The Laval Prédateurs were an ice hockey team based in Laval, Quebec which competed in the Ligue Nord-Américaine de Hockey (LNAH) from 2013 to 2017. Their home arena was the historic Colisée de Laval, built in 1954 and nicknamed the "House of Pain", which seats 3500 spectators. The team originated in the city of Salaberry-de-Valleyfield as the Valleyfield Braves but relocated to Laval due to lackluster attendance and financial issues. The team finished the 2013–14 season as the Laval Braves before being renamed the Laval Laval Prédateurs for the start of the 2014–15 season. On May 31, 2017, it was announced that the Laval Prédateurs would cease operations.

==History==
The team originated in the city of Salaberry-de-Valleyfield for the 2013–14 season as the Valleyfield Braves but it was announced by the league on November 26, just eleven games into the season, that they would be relocated to Laval due to lackluster attendance and financial issues. The team became the first LNAH team to play in Laval since the Laval Chiefs moved to Saint-Jean-sur-Richelieu in 2006. The Laval Braves finished the regular season in last place and were drawn against the Trois-Rivières Viking in the first round of the playoffs.
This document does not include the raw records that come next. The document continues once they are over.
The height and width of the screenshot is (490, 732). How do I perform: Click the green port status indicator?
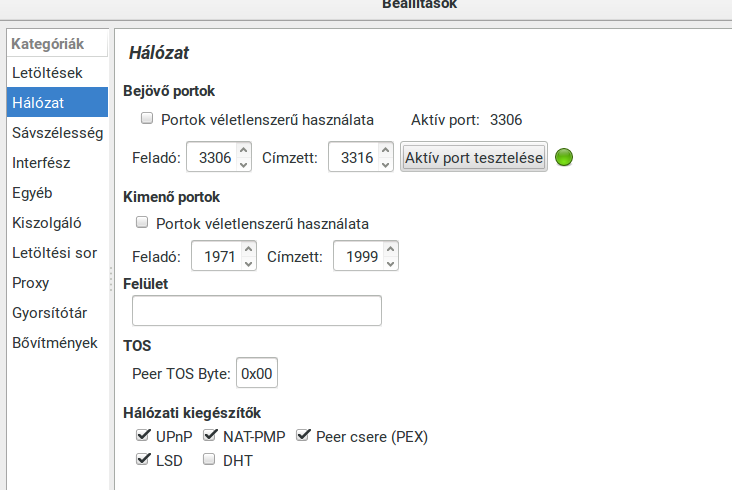tap(564, 158)

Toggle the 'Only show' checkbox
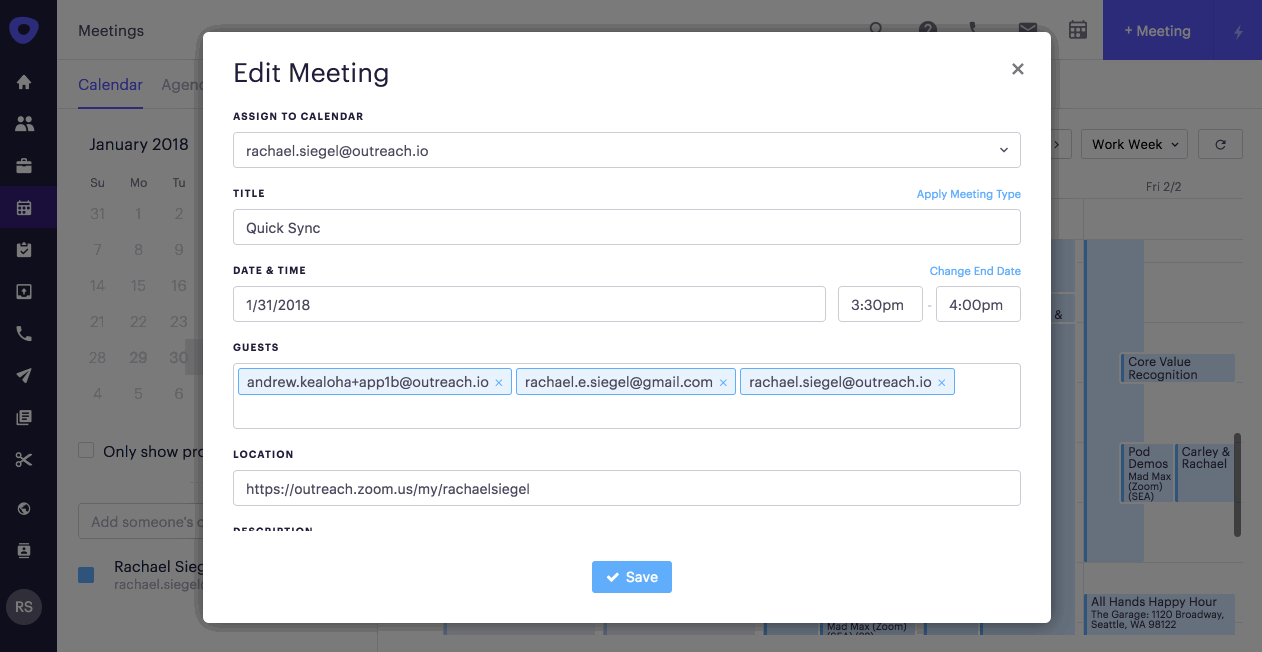point(87,451)
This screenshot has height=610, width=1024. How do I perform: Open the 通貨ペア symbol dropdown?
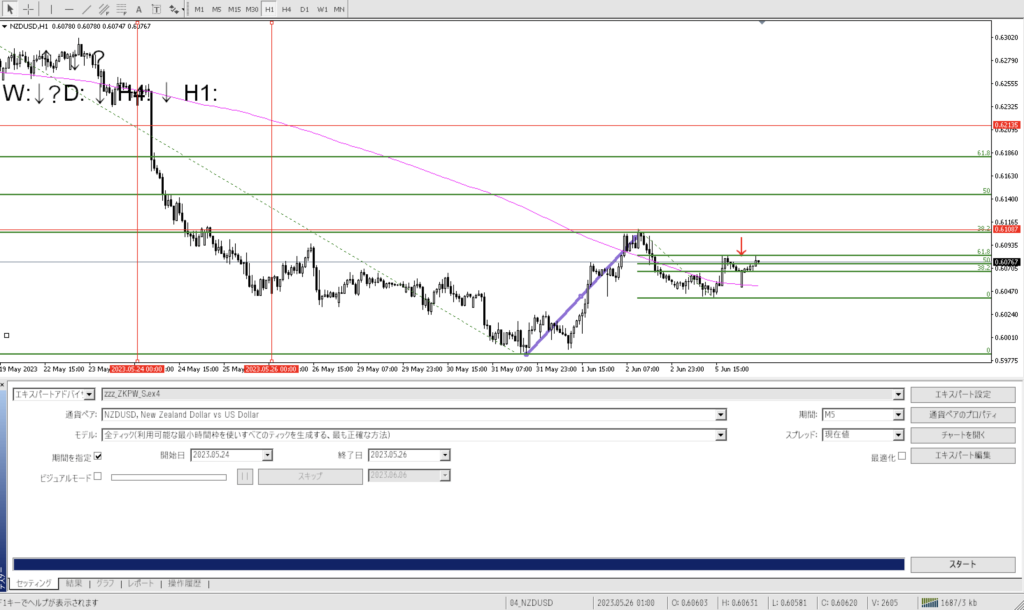click(720, 414)
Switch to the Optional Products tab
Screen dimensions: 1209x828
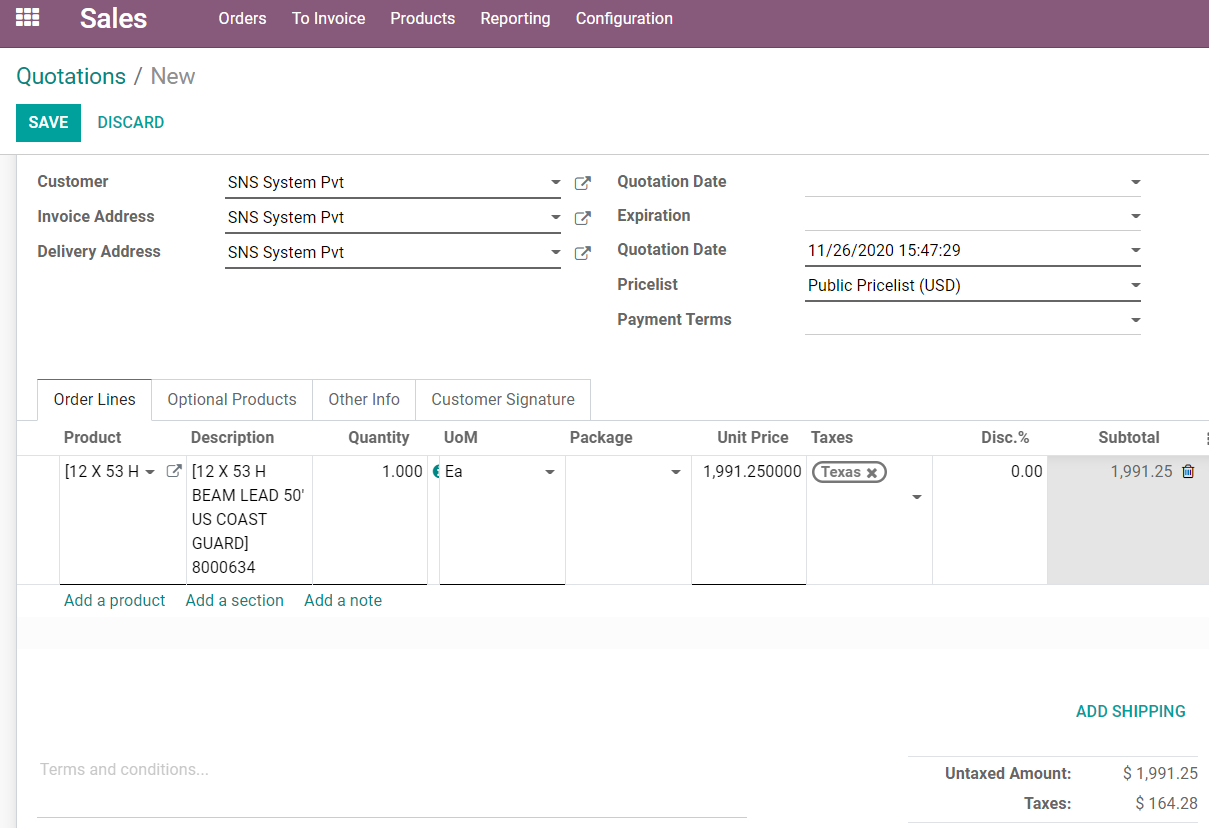point(232,399)
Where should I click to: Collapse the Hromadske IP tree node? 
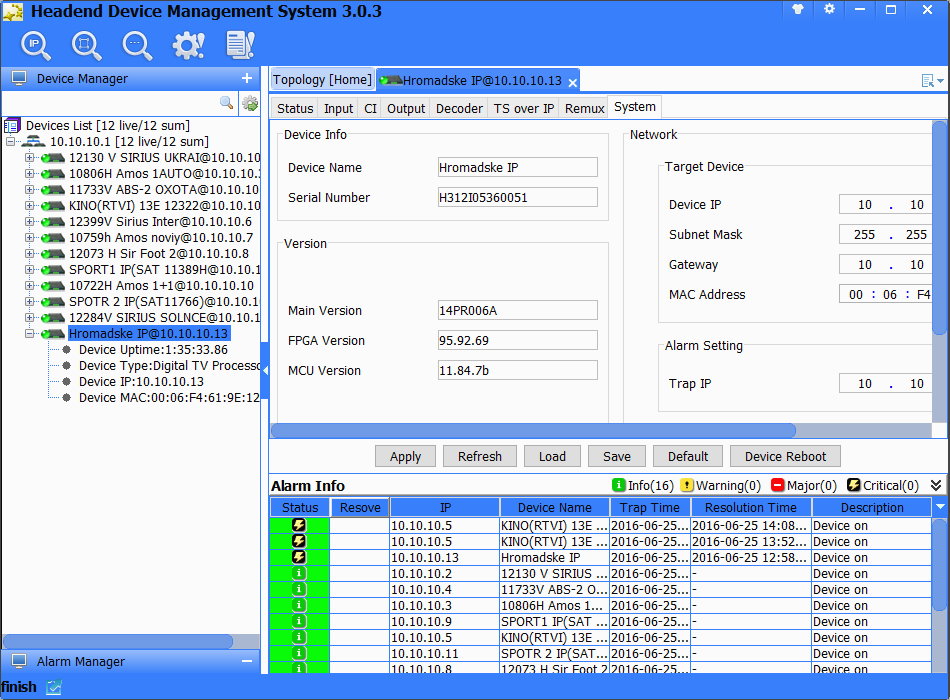[x=29, y=333]
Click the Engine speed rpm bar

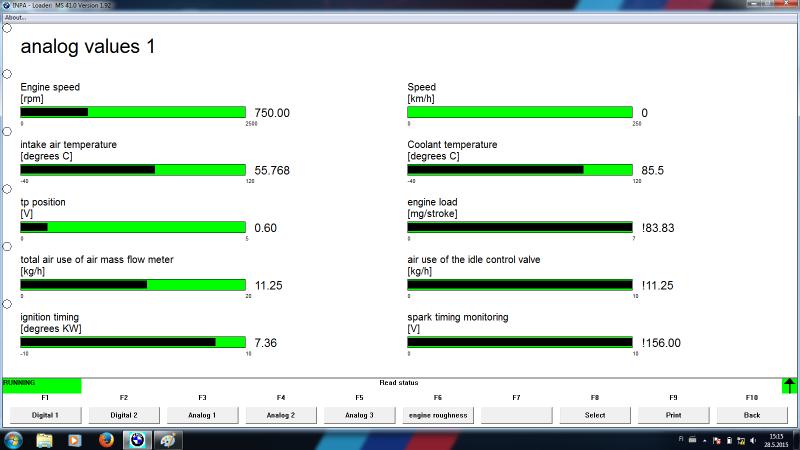[x=133, y=112]
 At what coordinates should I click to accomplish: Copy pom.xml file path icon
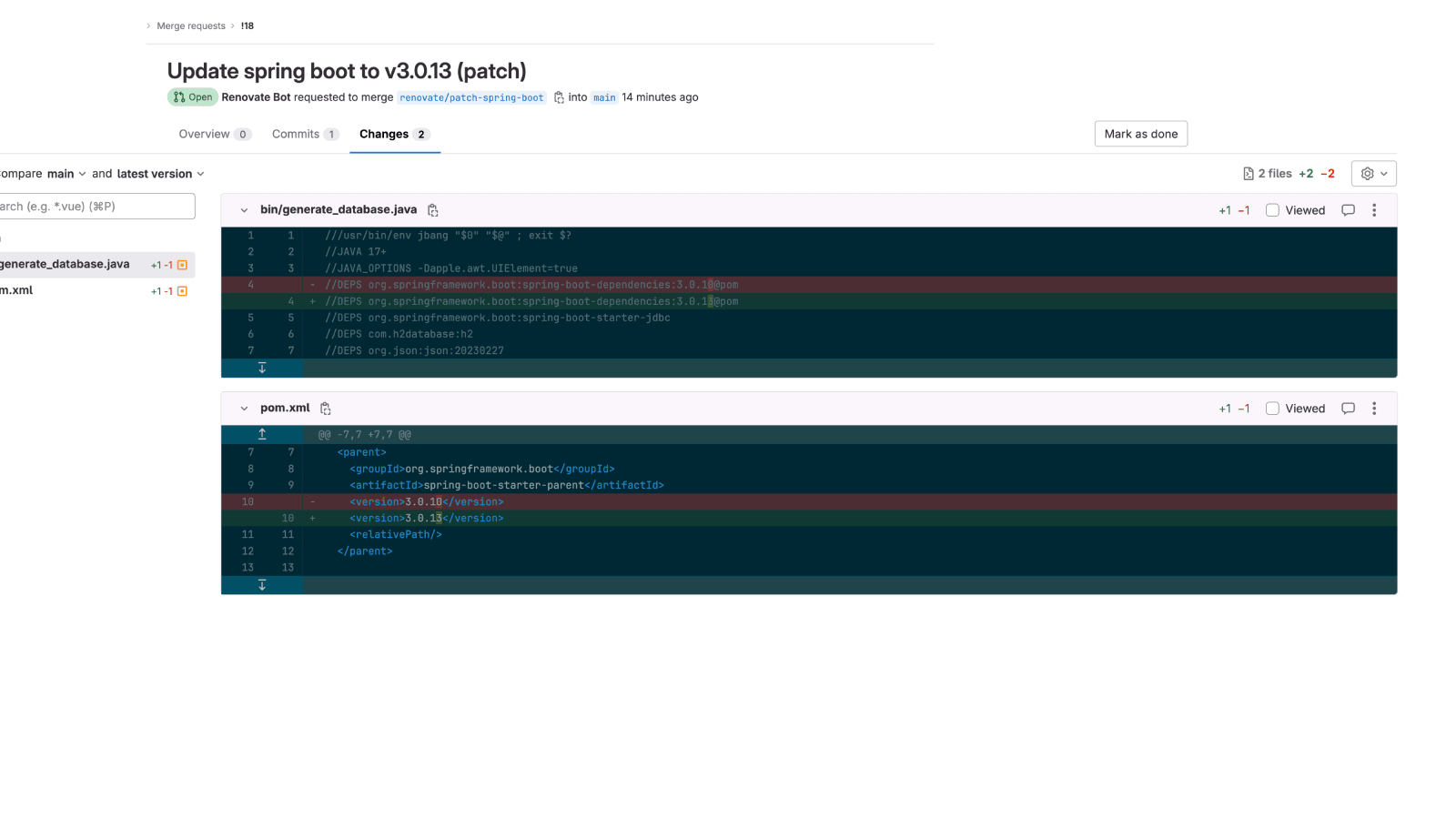326,409
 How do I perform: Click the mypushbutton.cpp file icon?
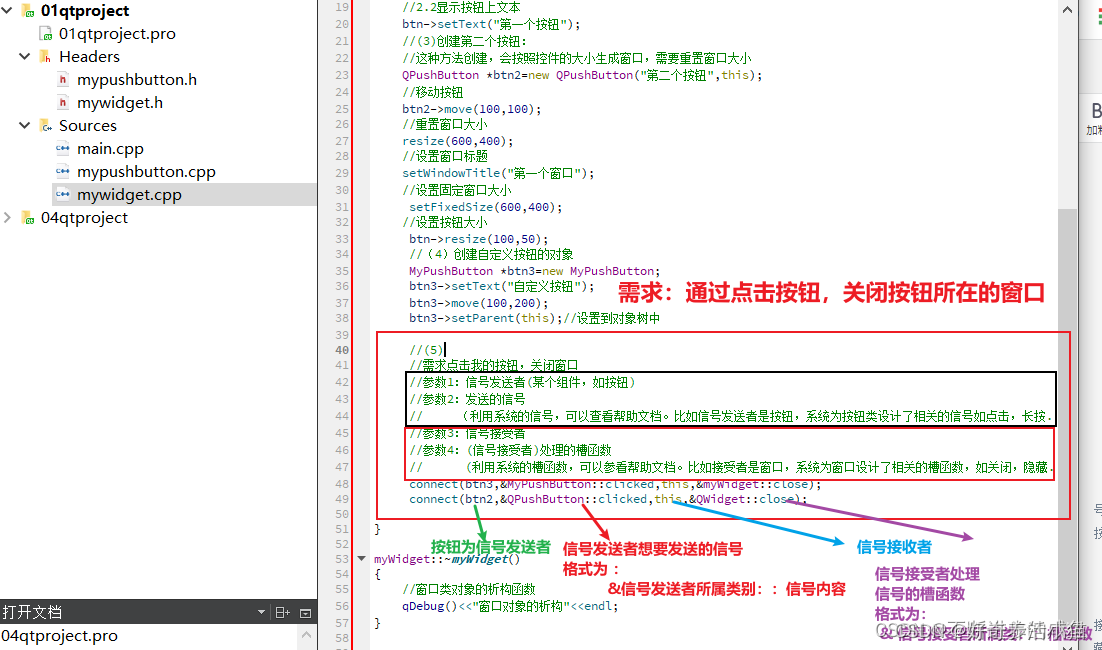(64, 171)
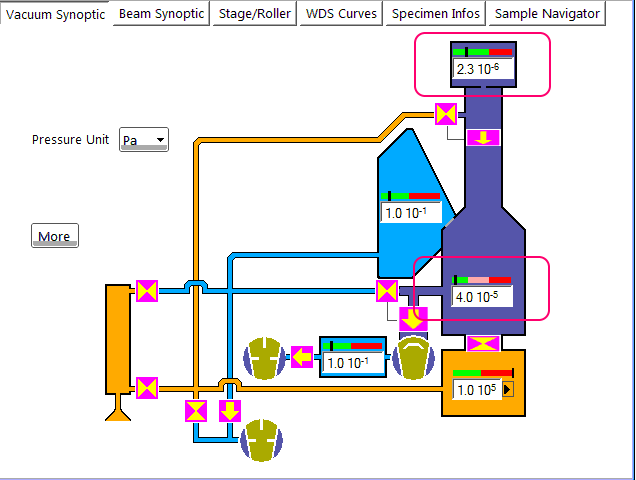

Viking knocked the Braves out of the playoffs in five games with the Brave only winning game two. Following the end of the season the team was renamed to Laval Laval Prédateurs. The Laval Prédateurs finished the 2014–15 season in seventh place ahead of the Cornwall River Kings. In the playoffs they were drawn against Jonquière Marquis for the quarterfinals and were knocked out in four games. The following season the club finished in fifth place and were drawn against Trois-Rivières Blizzard for the quarterfinals. The Laval Prédateurs defeated the Blizzard four games to three and advanced to the semifinals against Rivière-du-Loup 3L. Rivière-du-Loup knocked the Laval Prédateurs out of the playoffs after winning the semifinals series 2–4. The club finished the 2016–17 regular season in sixth place and qualified for the playoffs. In the quarterfinals the Laval Prédateurs were defeated by Jonquière Marquis two games to four. On May 31, 2017, it was announced that the Laval Prédateurs would cease operations citing the introduction of the American Hockey League's Laval Rocket into the market and a lack of attendance.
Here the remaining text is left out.